• Treść zadania:
Proszę przekształcić wszystkie wiersze poniższego listingu w listę numerowaną, pomijając puste wiersze. Obrazy należy w odpowiedzi pominąć.

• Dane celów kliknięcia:

= = = = = = =

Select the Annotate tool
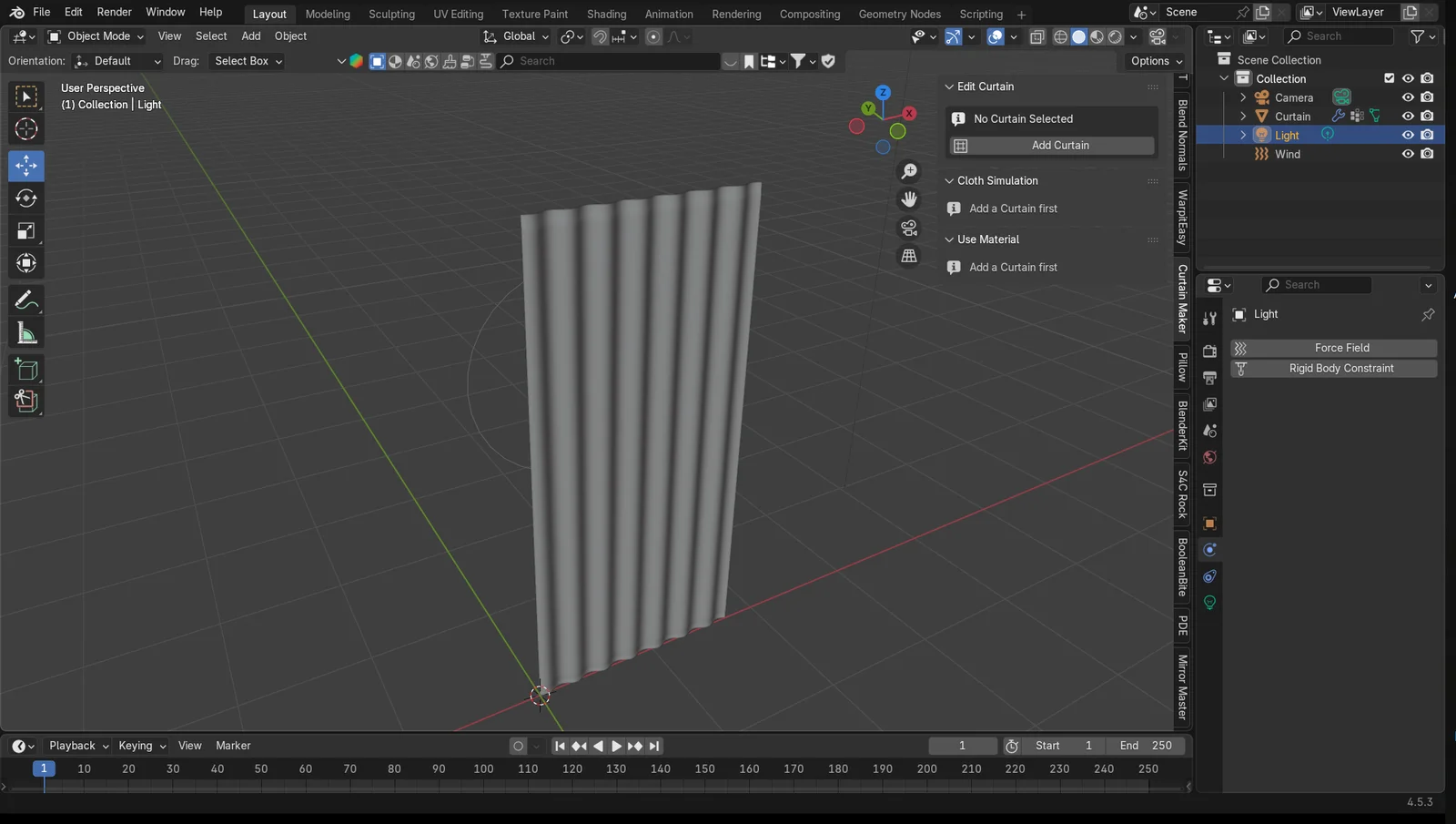(x=25, y=300)
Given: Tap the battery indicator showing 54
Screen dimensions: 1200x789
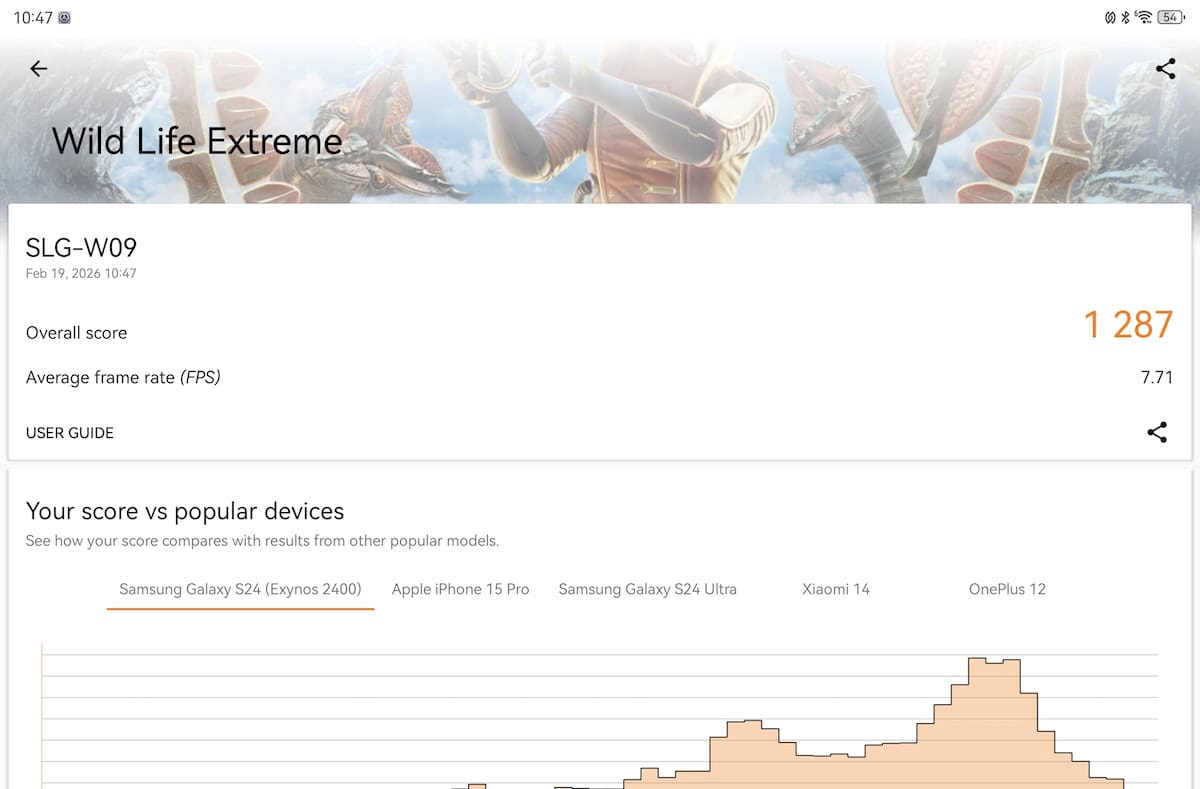Looking at the screenshot, I should click(1170, 18).
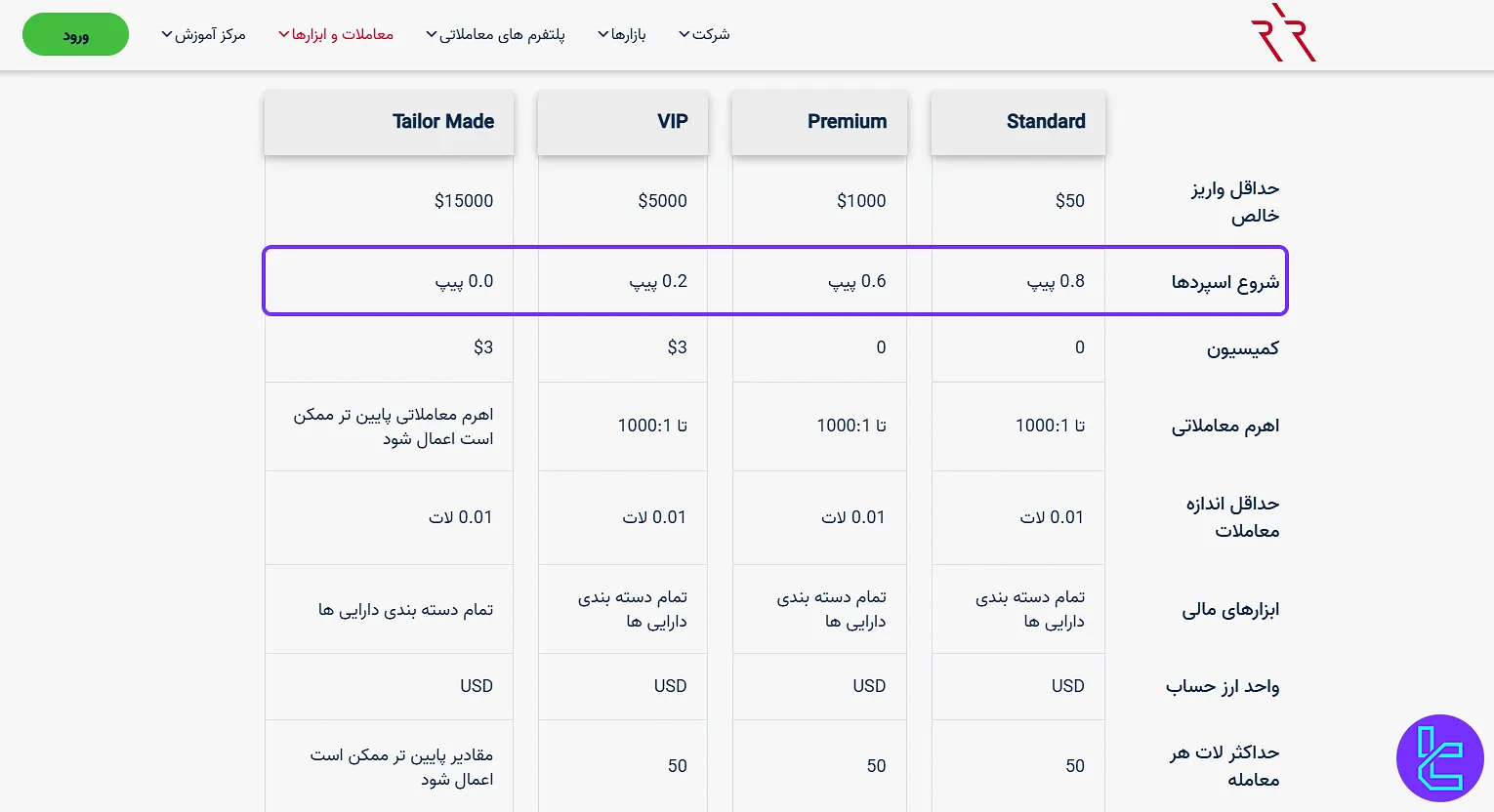Click the chevron beside مرکز آموزش

166,33
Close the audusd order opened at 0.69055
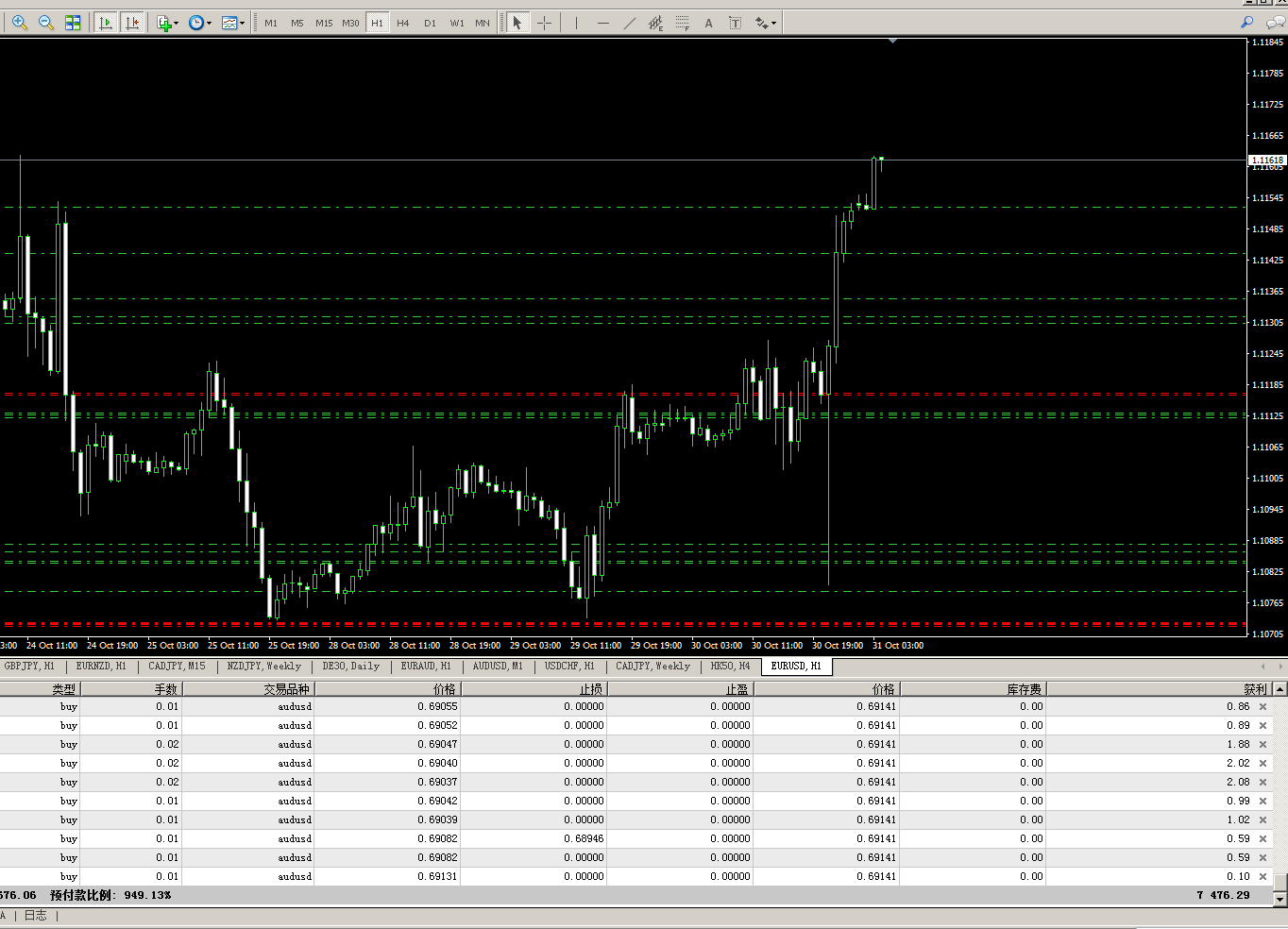 click(1263, 706)
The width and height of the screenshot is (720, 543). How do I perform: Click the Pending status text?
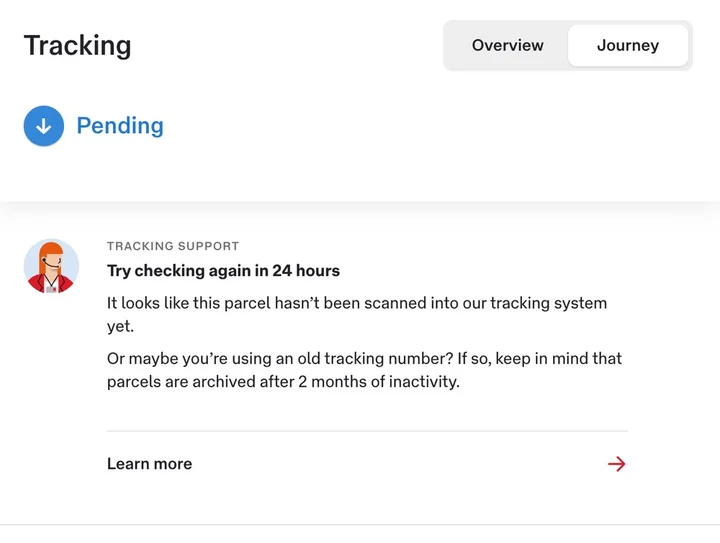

= = = = = = =

• Rozwiązanie krok po kroku:
1. Select the Annotate tool
2. (x=25, y=300)
3. Given: Tap the battery indicator showing 54
4. Screen dimensions: 1200x789
5. Looking at the screenshot, I should click(1170, 18).
6. Click the chevron beside مرکز آموزش
7. 166,33
8. Close the audusd order opened at 0.69055
9.  click(1263, 706)
10. The width and height of the screenshot is (720, 543). How do I perform: Click the Pending status text?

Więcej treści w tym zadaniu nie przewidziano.